Also, Denver and D.C. will pay a basic income to unhoused people.

The Colorado State Capitol Building in Denver. (Photo by Hustved / CC BY-SA 3.0)

Colorado Ballot Initiative Could Change How Affordable Housing Is Funded

This November, Colorado residents will vote on a ballot referendum that would direct a small portion of state income tax to new affordable housing, The Journal Record reports. Proposition 123 would set aside 0.1% of the state’s income tax revenue to local governments with the goal of increasing affordable housing stock by 3% in each jurisdiction. It would also go to programs to help teachers, nurses and other workers secure their first home and fund eviction defense and rent supplements, The Denver Post reports. The campaign estimates the proposition would set aside $300 million a year and could lead to 170,000 new units over 20 years. That falls short of current needs – according to census data, the state had a deficit of 93,000 to 216,000 units in 2020 - but it could establish a model for funding housing going forward.

Remarkably, the proposal would finance affordable housing projects in a way that shares revenue with tenants.

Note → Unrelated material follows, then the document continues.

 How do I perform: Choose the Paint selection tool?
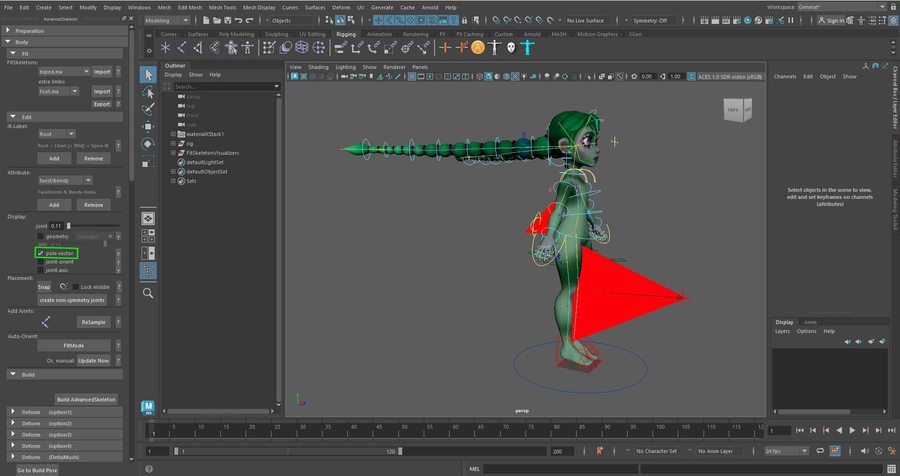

The Denver Post reports that instead of using investment banks to lend money to developers, Prop 123 would rely on the Colorado Housing and Finance Authority, which would require a lower rate of return. A portion of profits would then be redirected to renters in a savings account.

Private lenders are hesitant to finance new buildings that won’t provide a high rate of return, viewing them as too risky. Private developers often argue that without a high percentage of market rate units to cross-subsidize affordable units, their projects would not get financing. Prop 123 suggests that the state not just finance affordable housing but take over the lending process, diverting profits to tenants, who typically pay rent for years without any kind of equity.

While the proposal is popular (an ACLU poll found 77% of respondents supported the initiative), it would still require opt-in from local governments whose residents may be dissuaded by some aspects. The proposal requires that affordable housing projects be approved within 90 days, The Denver Post reports. That requirement is meant to speed up an approval process which is often hampered by red tape and NIMBYism.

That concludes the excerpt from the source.